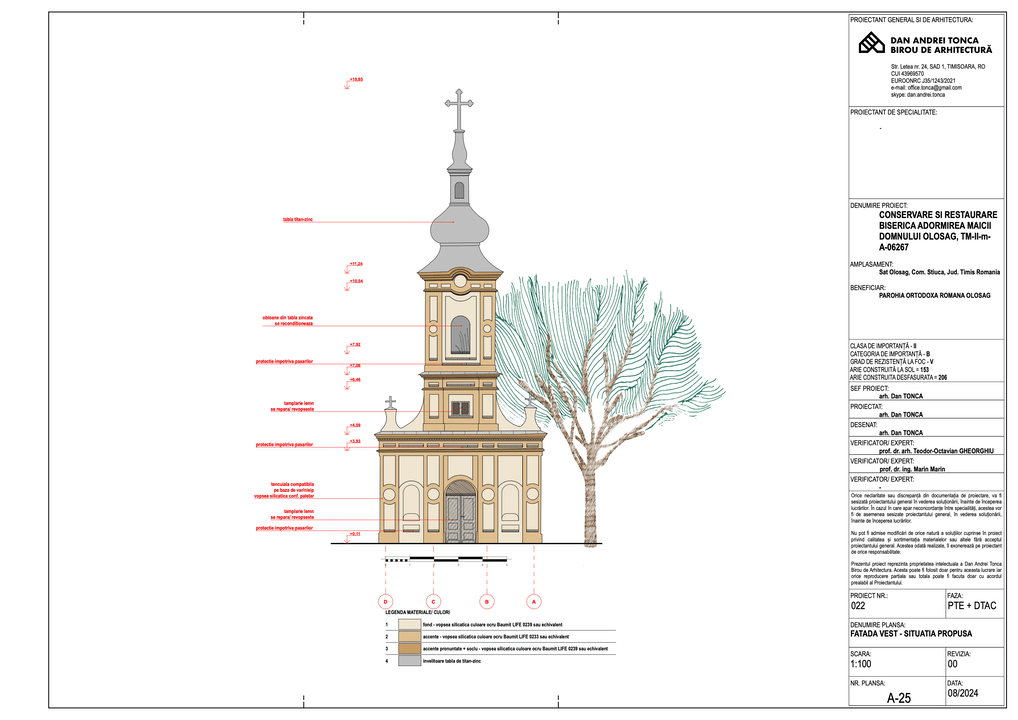Click the arched entrance door of church
Screen dimensions: 1018x720
460,512
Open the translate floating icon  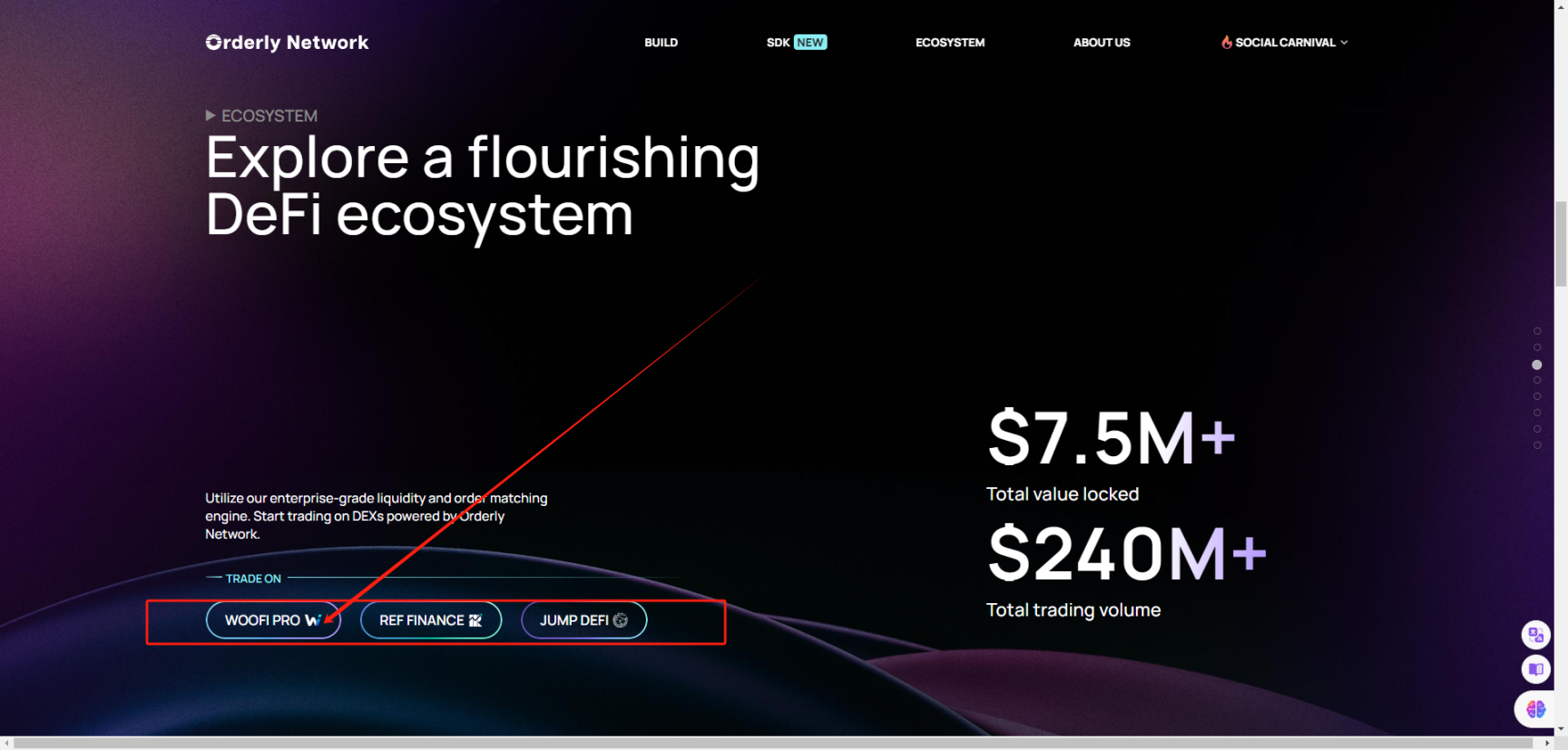1535,635
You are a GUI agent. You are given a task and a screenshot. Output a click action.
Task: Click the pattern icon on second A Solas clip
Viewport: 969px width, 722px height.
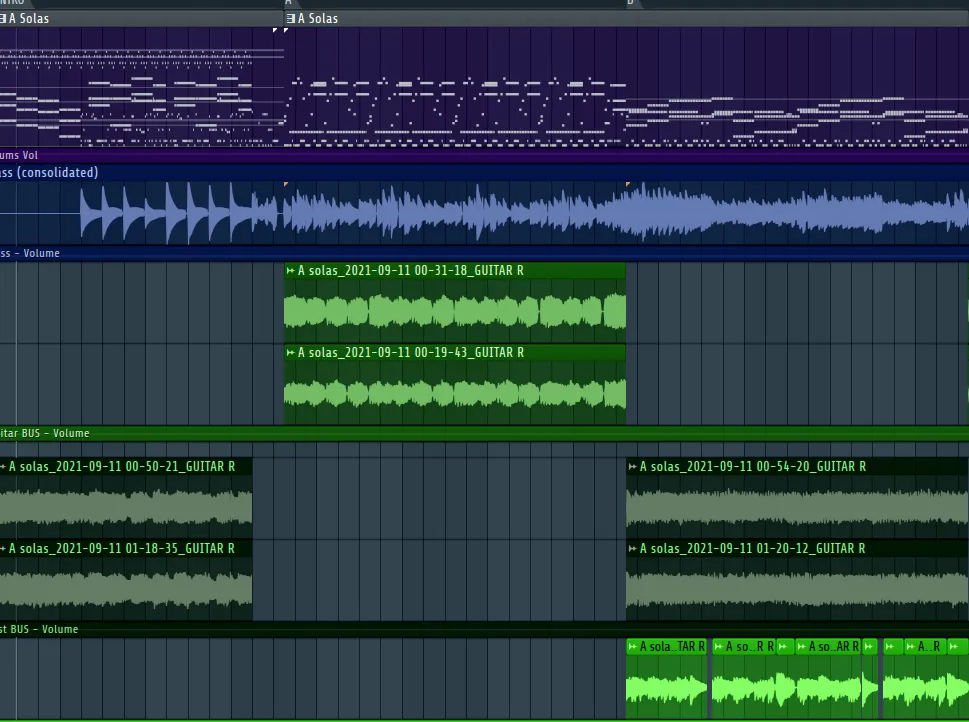(290, 19)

(Work order): Please reproduce the lines above from the one containing "Task: Click the" through the final line, exactly and inclusively, leaving out each picture.

(Response to this exercise):
Task: Click the pattern icon on second A Solas clip
Viewport: 969px width, 722px height.
(290, 19)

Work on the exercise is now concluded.